A Randomized, Double-blind, Parallel-arm, Phase I Study to Evaluate the Pharmacokinetics and Pharmacodynamics of BI 695500 vs. Rituximab (MabThera) Induction Immunotherapy as a First-line Treatment in Patients With Low Tumor Burden Follicular Lymphoma
Overview
- Phase
- Phase 1
- Status
- Completed
- Sponsor
- Boehringer Ingelheim
- Enrollment
- 95
- Locations
- 29
- Primary Endpoint
- Area Under the Concentration (AUC) Time Curve of BI 695500 and Rituximab (MabThera®) Over the First Dosing Interval (Pre-infusion on Day 1 to Pre-infusion on Day 8)
Overview
Brief Summary
The primary objective of the study is to assess the pharmacokinetic (PK) similarity of Boehringer Ingelheim (BI) 695500 vs. rituximab (MabThera®) in previously untreated patients with low tumor burden follicular lymphoma (LTBFL).
The secondary objective of the study is to evaluate the pharmacodynamics (PD), safety, and anti-tumor activity of BI 695500 vs. rituximab (MabThera®), as well as the presence of anti-drug antibodies (ADAs).
Study Design
- Study Type
- Interventional
- Allocation
- Randomized
- Intervention Model
- Parallel
- Primary Purpose
- Treatment
- Masking
- Double
Eligibility Criteria
- Ages
- 18 Years to — (Adult, Older Adult)
- Sex
- All
- Accepts Healthy Volunteers
- No
Inclusion Criteria
- Not provided
Exclusion Criteria
- Not provided
Arms & Interventions
MabThera
MabThera, once a week for 4 weeks (4 administration in total)
Intervention: MabThera (Drug)
BI695500
BI695500, once a week for 4 weeks (4 administrations in total)
Intervention: BI 695500 (Drug)
Outcomes
Primary Outcomes
Area Under the Concentration (AUC) Time Curve of BI 695500 and Rituximab (MabThera®) Over the First Dosing Interval (Pre-infusion on Day 1 to Pre-infusion on Day 8)

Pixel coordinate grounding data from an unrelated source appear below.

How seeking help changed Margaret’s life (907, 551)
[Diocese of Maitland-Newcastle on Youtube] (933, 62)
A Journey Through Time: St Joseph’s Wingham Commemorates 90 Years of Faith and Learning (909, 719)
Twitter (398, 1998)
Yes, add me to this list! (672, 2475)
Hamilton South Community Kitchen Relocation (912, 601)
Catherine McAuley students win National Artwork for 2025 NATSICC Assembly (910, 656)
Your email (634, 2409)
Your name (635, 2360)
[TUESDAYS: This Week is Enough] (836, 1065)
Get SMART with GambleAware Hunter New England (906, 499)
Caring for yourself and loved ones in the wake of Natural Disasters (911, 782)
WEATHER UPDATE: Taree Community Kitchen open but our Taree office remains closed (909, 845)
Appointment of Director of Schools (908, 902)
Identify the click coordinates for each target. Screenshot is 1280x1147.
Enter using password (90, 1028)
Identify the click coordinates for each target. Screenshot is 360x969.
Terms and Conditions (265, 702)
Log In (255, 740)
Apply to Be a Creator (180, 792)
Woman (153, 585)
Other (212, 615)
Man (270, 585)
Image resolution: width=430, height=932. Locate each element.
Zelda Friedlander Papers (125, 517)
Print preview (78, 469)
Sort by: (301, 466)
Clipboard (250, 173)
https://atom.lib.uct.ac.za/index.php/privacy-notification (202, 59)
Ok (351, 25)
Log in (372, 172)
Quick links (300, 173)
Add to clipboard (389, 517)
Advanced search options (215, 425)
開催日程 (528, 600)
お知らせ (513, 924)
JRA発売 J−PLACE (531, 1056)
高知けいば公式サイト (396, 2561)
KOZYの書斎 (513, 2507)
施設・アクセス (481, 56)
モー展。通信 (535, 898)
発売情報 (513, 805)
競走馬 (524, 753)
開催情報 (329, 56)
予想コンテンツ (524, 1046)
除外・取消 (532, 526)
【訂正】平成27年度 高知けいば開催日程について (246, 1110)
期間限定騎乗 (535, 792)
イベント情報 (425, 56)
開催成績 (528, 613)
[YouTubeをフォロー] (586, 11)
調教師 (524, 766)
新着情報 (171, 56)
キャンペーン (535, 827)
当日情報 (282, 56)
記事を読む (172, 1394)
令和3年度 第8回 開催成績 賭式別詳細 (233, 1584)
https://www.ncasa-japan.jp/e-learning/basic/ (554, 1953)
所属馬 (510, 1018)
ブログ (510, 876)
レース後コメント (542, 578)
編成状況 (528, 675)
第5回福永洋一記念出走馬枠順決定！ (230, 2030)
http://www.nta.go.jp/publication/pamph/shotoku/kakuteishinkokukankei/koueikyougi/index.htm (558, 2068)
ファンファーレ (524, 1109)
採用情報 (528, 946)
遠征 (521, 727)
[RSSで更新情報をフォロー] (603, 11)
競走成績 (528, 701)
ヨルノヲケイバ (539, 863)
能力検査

Time Frame: Blood samplings were done at pre-infusion and at end of infusion at 1, 2, and 4 hours from end of infusion 1, and at 24, 48, 72, 96 and 168 hours from start of infusion 1.
This outcome measure presents area under the concentration time curve of BI 695500 and Rituximab (MabThera®) over the first dosing interval (pre-infusion on Day 1 to pre-infusion on Day 8) (AUCDay 1-Day 8) for assessment of PK (Pharmacokinetics) similarity.
Secondary Outcomes
- AUC of BI 695500 and Rituximab (MabThera®) Over the Fourth Dosing Interval (Pre-infusion on Day 22 to Day 29) (AUC Day 22-Day 29)(Blood samplings were done at pre-infusion and at end of infusion at 1, 2, and 4 hours from end of infusion 4, and at 24, 48, 72, 96 and 168 hours from start of infusion 4.)
- Maximum Measured Concentration of BI 695500 and Rituximab (MabThera®) in Plasma (Cmax) Following Dose 1(Blood samplings were done at pre-infusion and at end of infusion at 1, 2, and 4 hours from end of infusion 1, and at 24, 48, 72, 96 and 168 hours from start of infusion 1.)
- Maximum Measured Concentration of Rituximab (MabThera®) and BI 695500 in Plasma (Cmax) Following Dose 4(Blood samplings were done at pre-infusion and at end of infusion at 1, 2, and 4 hours from end of infusion 4, and at 24, 48, 72, 96, 168, 336, 672, 1344, 2016 and 2880 hours from start of infusion 4.)
- Area Under the Depletion-time Curve of the Cluster of Differentiation (CD)19+ B-cell Count (% Change From Baseline (CFB)) in Peripheral Blood From Pre-infusion on Day 1 Until Last Measurement on Day 8 (Pre-infusion)(Blood samplings were done at pre-infusion and at end of infusion at 1, 2, and 4 hours from end of infusion, and at 24, 48, 72, 96 and 168 hours from start of infusion.)
- Change From Baseline (%) of CD19+ B-cells in Peripheral Blood Measured After Seven Days on Day 8 (Day 8 Pre-infusion Time Point)(Blood sampling was done at 168 hours from start of infusion.)
- Overall Response Rate (ORR) (Complete Response (CR) Plus Partial Response (PR)) Evaluated Approximately One Month After Last Dose of BI 695500 or Rituximab (MabThera®)(at Day 50.)
- Percentage of Patients With Treatment Emergent Adverse Events (TEAEs) Selected for Comparability Assessment of BI 695500 and Rituximab (MabThera®)(Adverse Events (AEs) that started or worsened on or after the first dose of study medication and prior to the last date of study medication + 4 months (120 days) inclusive.)